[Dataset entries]
---

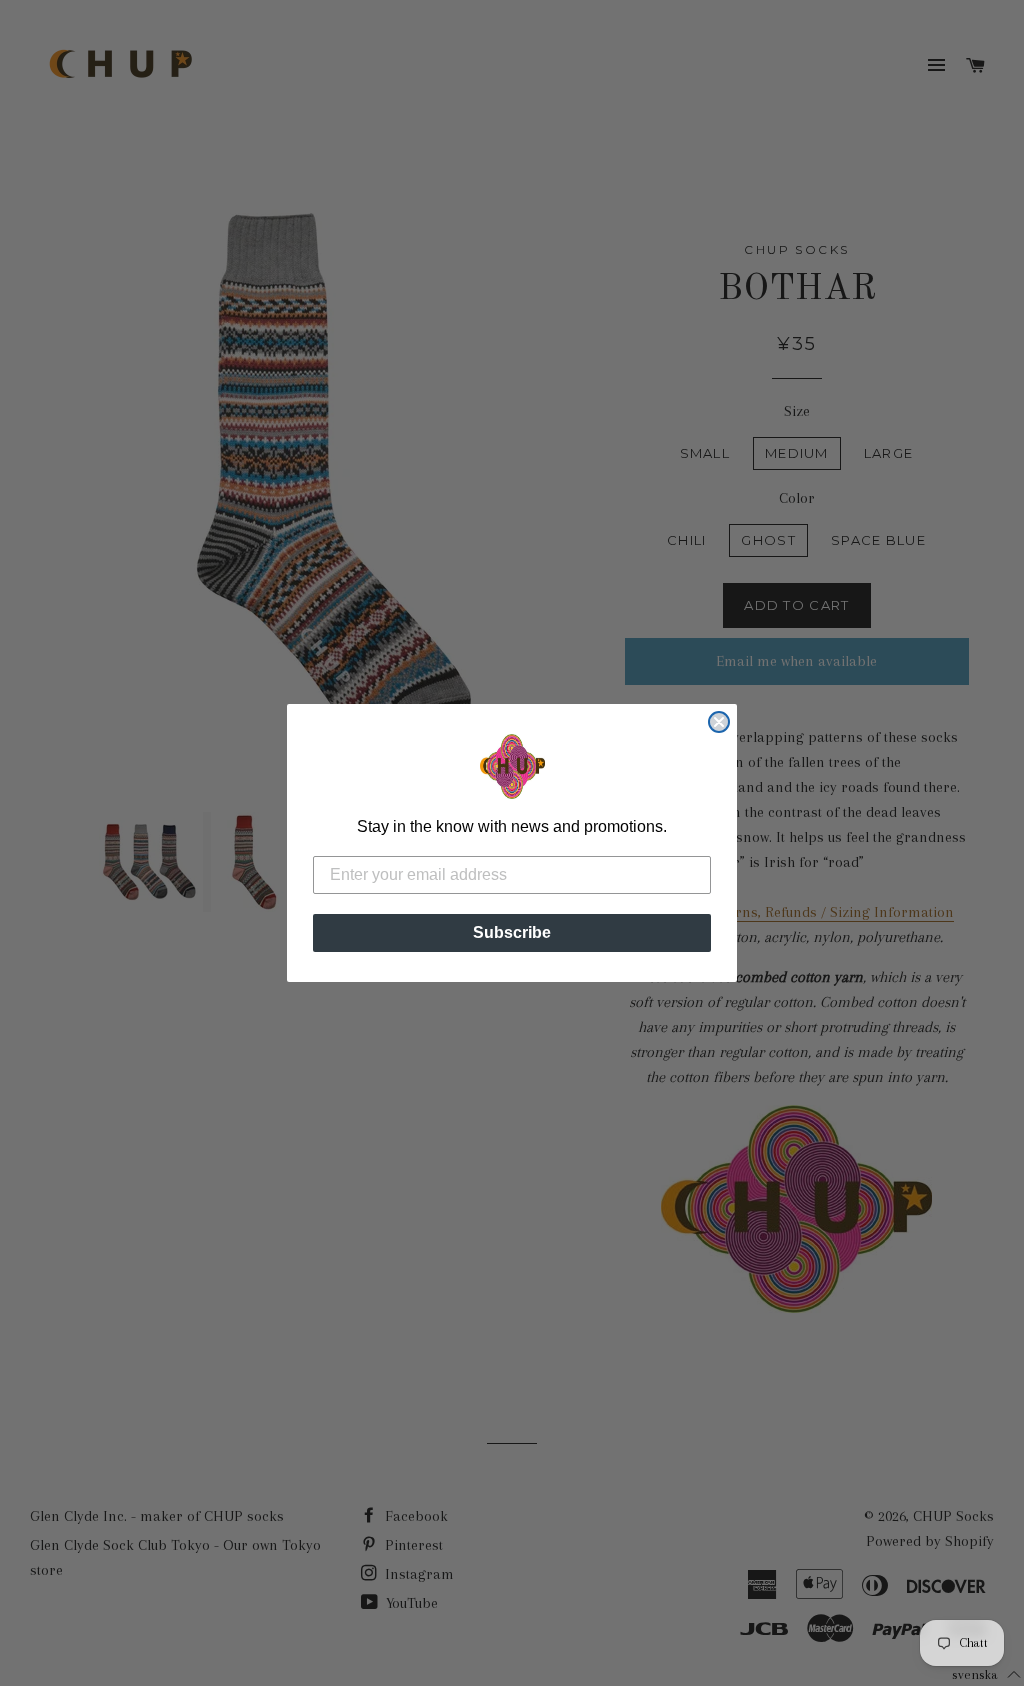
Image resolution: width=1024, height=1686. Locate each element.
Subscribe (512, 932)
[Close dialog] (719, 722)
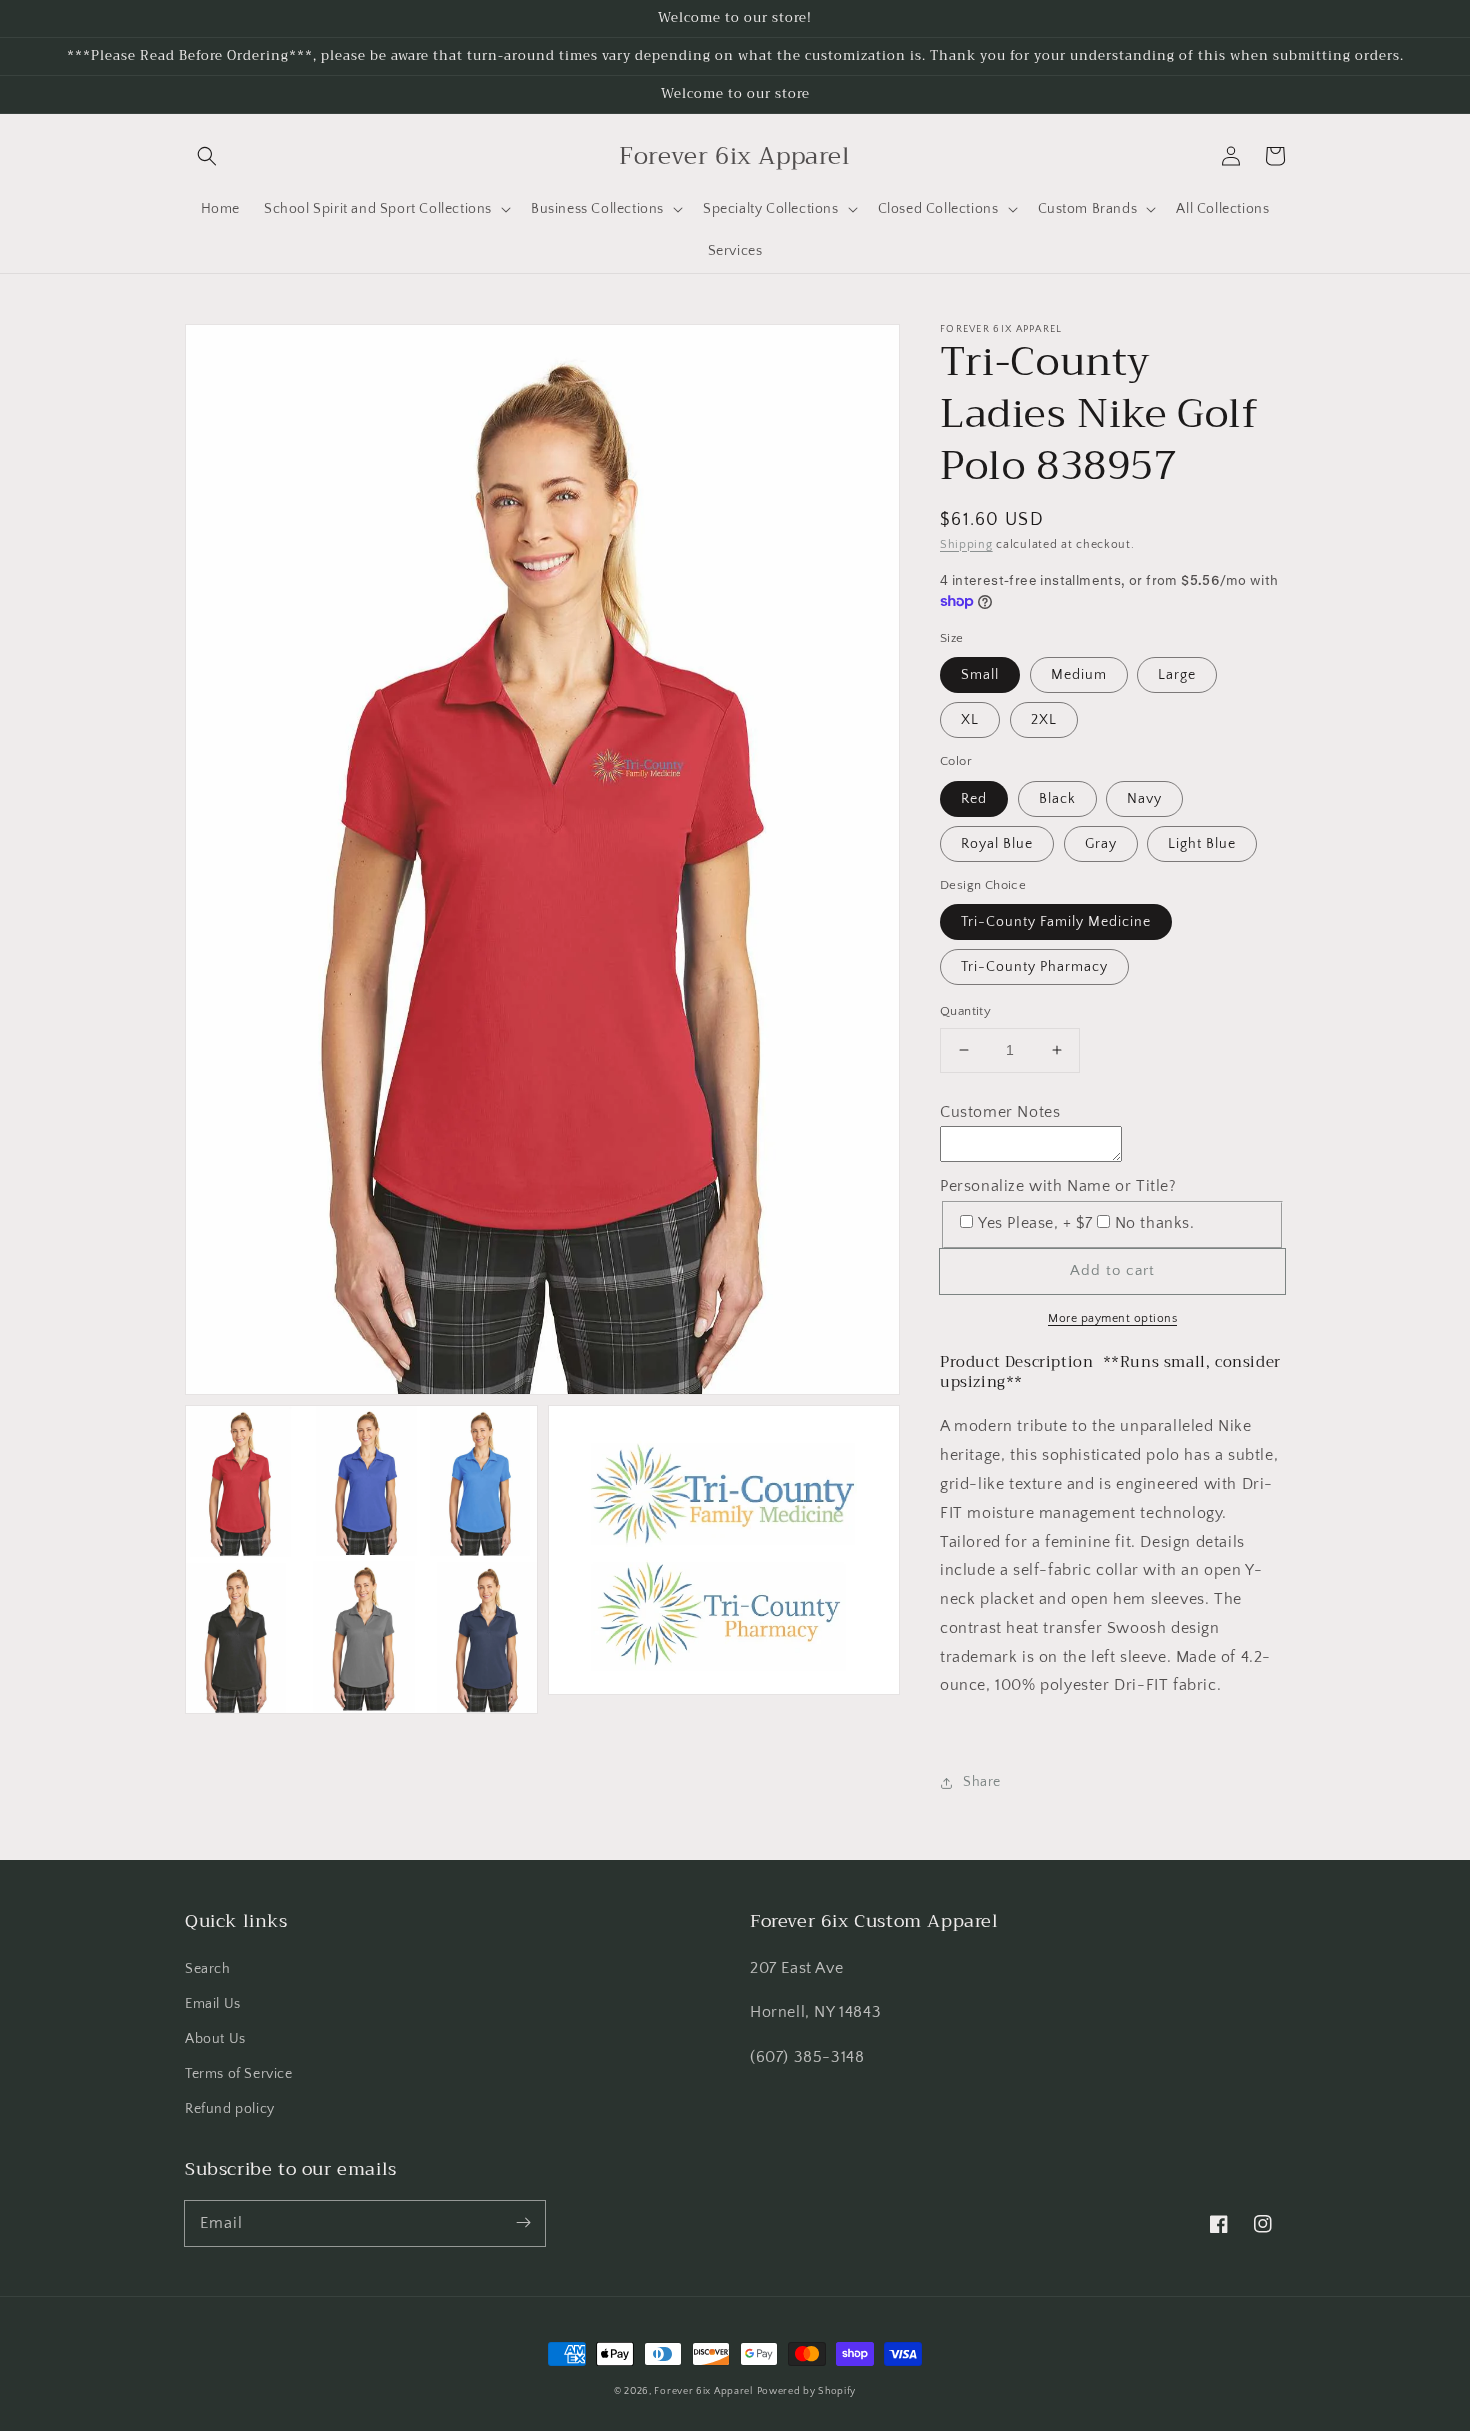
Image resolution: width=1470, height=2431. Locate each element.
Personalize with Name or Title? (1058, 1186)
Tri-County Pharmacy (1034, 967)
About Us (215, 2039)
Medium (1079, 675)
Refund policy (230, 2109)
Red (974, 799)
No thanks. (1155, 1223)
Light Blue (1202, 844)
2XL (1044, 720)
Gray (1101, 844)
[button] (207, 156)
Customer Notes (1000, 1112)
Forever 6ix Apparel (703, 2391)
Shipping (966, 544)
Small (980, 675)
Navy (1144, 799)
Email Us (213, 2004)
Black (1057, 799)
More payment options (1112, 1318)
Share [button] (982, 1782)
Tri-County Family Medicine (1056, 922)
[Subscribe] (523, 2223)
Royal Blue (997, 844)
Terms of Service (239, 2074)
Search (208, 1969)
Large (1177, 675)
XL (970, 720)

---

Repeat each line above exactly as it reads, omitting any pictures.

Image resolution: width=1024, height=1686. Locate each element.
Subscribe (512, 932)
[Close dialog] (719, 722)
Image resolution: width=1470, height=2431. Locate each element.
Personalize with Name or Title? (1058, 1186)
Tri-County Pharmacy (1034, 967)
About Us (215, 2039)
Medium (1079, 675)
Refund policy (230, 2109)
Red (974, 799)
No thanks. (1155, 1223)
Light Blue (1202, 844)
2XL (1044, 720)
Gray (1101, 844)
[button] (207, 156)
Customer Notes (1000, 1112)
Forever 6ix Apparel (703, 2391)
Shipping (966, 544)
Small (980, 675)
Navy (1144, 799)
Email Us (213, 2004)
Black (1057, 799)
More payment options (1112, 1318)
Share [button] (982, 1782)
Tri-County Family Medicine (1056, 922)
[Subscribe] (523, 2223)
Royal Blue (997, 844)
Terms of Service (239, 2074)
Search (208, 1969)
Large (1177, 675)
XL (970, 720)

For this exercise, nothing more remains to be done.